Apache Hive-4.x with Iceberg Branches & Tags

6 min readSep 19, 2023

Apache Iceberg Branch & Tags With Apache Hive 4.x

Introduction:

For sophisticated snapshot lifecycle management, Iceberg supports branches and tags which are named references to snapshots with their own independent lifecycles. This lifecycle is controlled by branch and tag level retention policies. Branches are independent lineages of snapshots and point to the head of the lineage.

Prerequisites:

Working knowledge of Apache Hive & Apache Iceberg. If not, can read here

Initial Setup:

Create a docker env with version: 4.0.0, Read (Hive Iceberg Docker QuickStart) for steps to create a docker environment. Specify the version as 4.0.0
Create an iceberg table:

CREATE TABLE test (ID INT) STORED BY ICEBERG TBLPROPERTIES('format-version'='2');

Insert some data to generate multiple snapshots:

INSERT INTO test VALUES (1), (2);
INSERT INTO test VALUES (3), (4);
INSERT INTO test VALUES (5), (6);
INSERT INTO test VALUES (6), (7);

Fetch the list of snapshots corresponding to the iceberg table

SELECT * FROM default.test.history;

The above will list the snapshots corresponding to the table which can be used for creating branches & Tags.

Sample output:

Note: The snapshot id & the timestamp will be different for everyone.

Creating a branch:

A branch can be created from a table via a simple Alter Table… Create Branch… statement specifying the table & branch name along side either the System Version or the System Time corresponding to the snapshot which should act as the HEAD of the branch.

Creating using SYSTEM_VERSION:

ALTER TABLE test CREATE BRANCH branch1 FOR SYSTEM_VERSION AS OF 3369973735913135680;

The above creates a branch named branch1 from table test corresponding to the specified snapshot id(Second in the history table).

Creating using SYSTEM_TIME:

ALTER TABLE test CREATE BRANCH branch2 FOR SYSTEM_TIME AS OF '2023-09-16 09:46:38.939 Etc/UTC';

The above creates a branch named branch2 from table test corresponding to the state of the table at the specified timestamp. (Third in the history table)

Creating with default configurations:

In case no arguments are provided to specify the snapshot version, a branch can be created which points to current main branch(current state of table) of the iceberg table.

ALTER TABLE test CREATE BRANCH branch3;

The above creates a branch named branch3 which is in same state as the current table test.

Optionally the number of snapshot retentions per branch can be specified while creating a branch like:

ALTER TABLE test CREATE BRANCH branch4 FOR SYSTEM_VERSION AS OF 3369973735913135680 with SNAPSHOT RETENTION 5 SNAPSHOTS;

Listing created Branches & Tags:

The created branches & Tags can be listed using the refs metadata table of iceberg.

select * from default.test.refs;

Writing into the Branch:

Data can be ingested into an iceberg table branch similarly as it would be done in case of normal iceberg table.
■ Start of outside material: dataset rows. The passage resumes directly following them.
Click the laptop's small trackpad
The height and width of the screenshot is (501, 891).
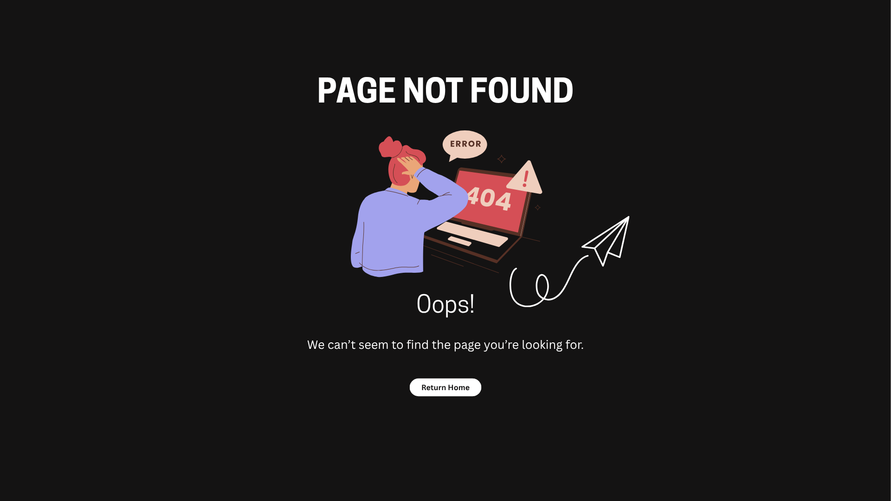point(459,241)
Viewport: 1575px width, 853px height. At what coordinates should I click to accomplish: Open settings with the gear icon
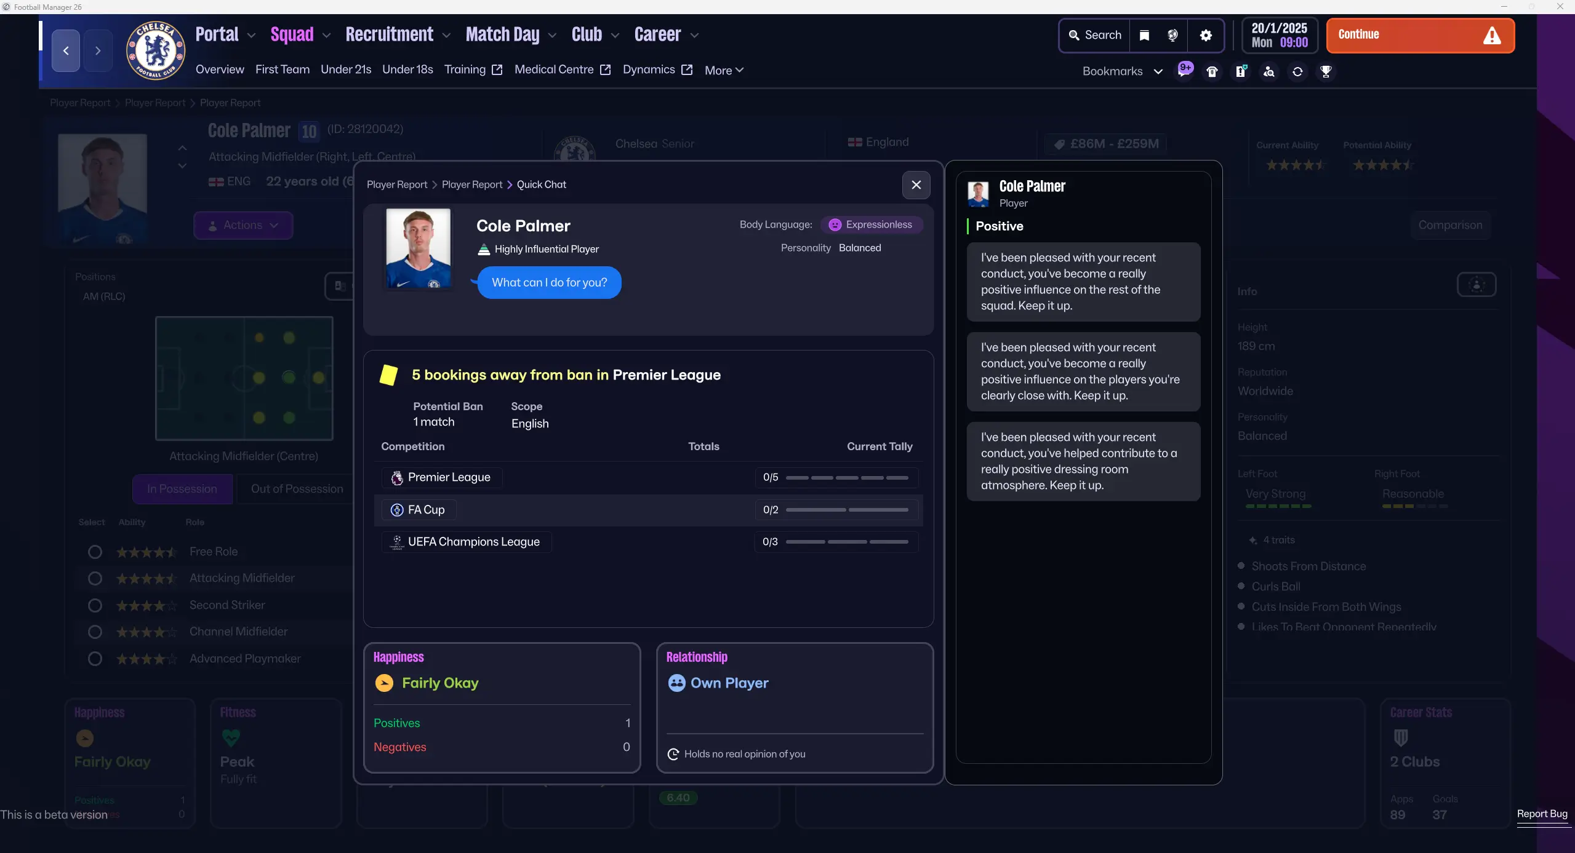pyautogui.click(x=1206, y=35)
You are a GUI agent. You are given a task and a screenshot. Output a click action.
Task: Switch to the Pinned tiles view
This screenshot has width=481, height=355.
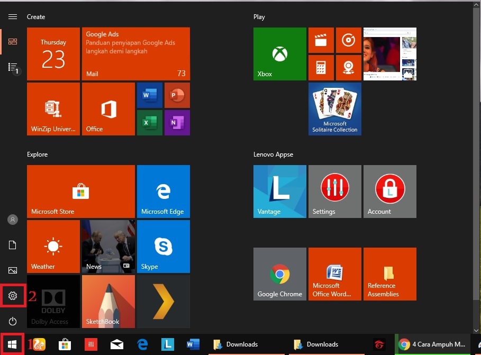[13, 41]
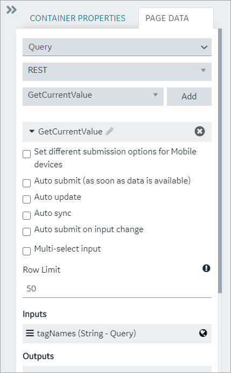
Task: Click the tagNames hamburger handle icon
Action: click(x=30, y=333)
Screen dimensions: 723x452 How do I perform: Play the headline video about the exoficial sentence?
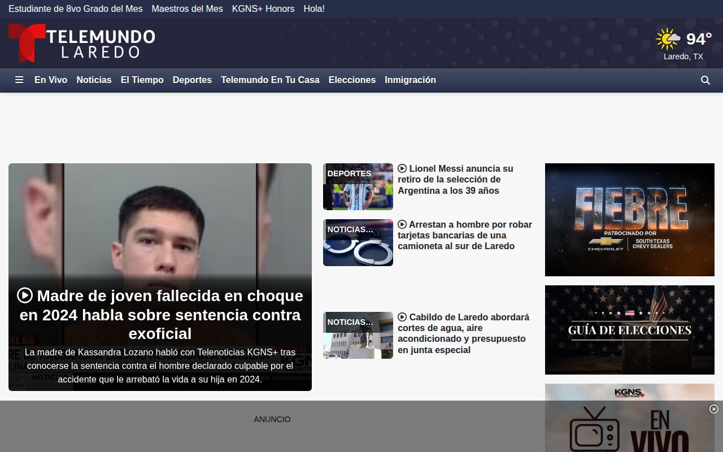point(25,295)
In the queries the name of the branch needs to be specified in following manner.

<Database Name>.<Table Name>.branch_<Branch Name>

Insert into a branch

INSERT INTO TABLE default.test.branch_branch1 VALUES (10, 11);

The above inserts values into the ‘branch1’ of table ‘test’ in ‘default’ database

Update values in a branch

UPDATE TABLE default.test.branch_branch1 SET ID=20 WHERE ID=10;

The above query updates the values in ‘branch1’ of table ‘test’ in ‘default’ database.

Delete values in a branch

DELETE FROM default.test.branch_branch1 WHERE ID=11;

The above query deleles the specified value in ‘branch1’ of table ‘test’ in ‘default’ database.

→ Apart from these all other queries like Merge/IOW/Load are supported with iceberg branches ←

Querying a Branch:

An iceberg branch supports all query statements like any other hive table.

Example:

select * from default.test.branch_branch1;

Sample output:

→ Apart from this all other read queries are supported with iceberg branches←

Fast-Forward a Branch:

An iceberg branch which is an ancestor of another branch can be fast-forwarded to the state of the other branch.

Example:

Insert some data into main branch

INSERT INTO test values (55), (66);

Now fast-forward the previouslly created branch3 to the current main branch

ALTER table test EXECUTE FAST-FORWARD 'branch3' 'main';

This fast-forwards the branch3 to the state of main. Querying branch3 now would show the newly inserted records.

Output of branch3 after being fast-forwarded to main branch

In case the second branch name is not specified the main branch gets fast-forwaded to the branch specified.

Example-2:

Delete some values from ‘branch3'

DELETE FROM default.test.branch_branch3 WHERE ID=66;

Fast-Forward the main branch to the state of branch3

ALTER table test EXECUTE FAST-FORWARD 'branch3';

The above fast-forwards the main branch of the table test to the state of branch3.

Output of main branch of table test after being fast-forwarded to branch3

Cherry-Pick into a Branch:

Cherry-pick of commits as of now is supported only on the main branch of an iceberg table.

So, if we rollback to a previous commit & we want to just pull in changes from a single commit from future states we can cherry-pick that commit.

Example:

Fetch the current history of the table:

SELECT * FROM default.test.history;

Rollback the current table:

ALTER table test EXECUTE ROLLBACK (3369973735913135680);

The above rollbacks the main table to the second snapshot in the history list.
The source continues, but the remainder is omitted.